Тот, кто сегодня убежден, что в Мексике существует множество культур: культура майя, культура тольтеков, ацтеков, чичинеков, сапотеков, тотонаков, тараеков, отоми и т. д., — не знает, что такое культура, и путает множественность форм с синтезом единой идеи.

Существует мусульманский эзотеризм, и существует эзотеризм брахманический, есть оккультный Генезис, еврейский эзотеризм «Зогара» и «Сефер Йециры»,[323] и здесь, в Мексике, есть «Чилам-Балам»[324] и «Попол-Вух».[325]

Каждому ясно, что эти эзотеризмы представляют, в сущности, одно и то же, стремясь выразить в духе одну и ту же вещь.
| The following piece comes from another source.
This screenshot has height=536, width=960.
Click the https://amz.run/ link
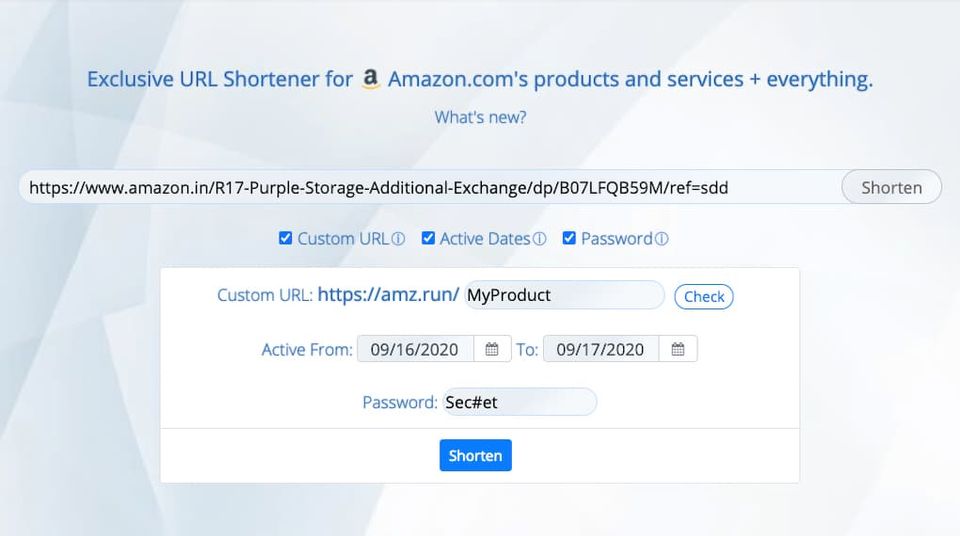[x=389, y=295]
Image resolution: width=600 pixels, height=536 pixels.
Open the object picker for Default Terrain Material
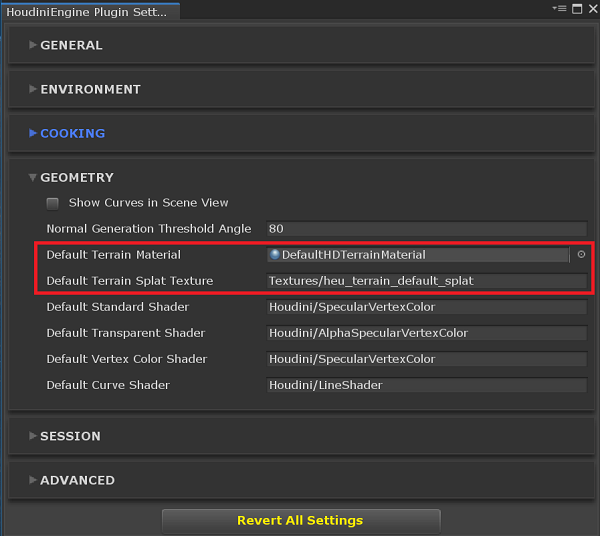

Они указывают на одну и ту же идею: геометрическую, числовую, органическую, гармоническую, оккультную, — примиряющую человека с природой и жизнью. Знаки разных видов эзотеризма идентичны. Они располагают глубокими аналогиями между словом, жестом и криком.

Из всех возможных эзотеризмов мексиканский эзотеризм последним опирается на кровь и богатства земли, магию которой могут не замечать только фанатичные подражатели в Европе.

Я за то, чтобы выпустить на волю оккультную магию земли, не похожей на эгоистический мир, который упрямо шагает по ней, не видя падающей на него тени.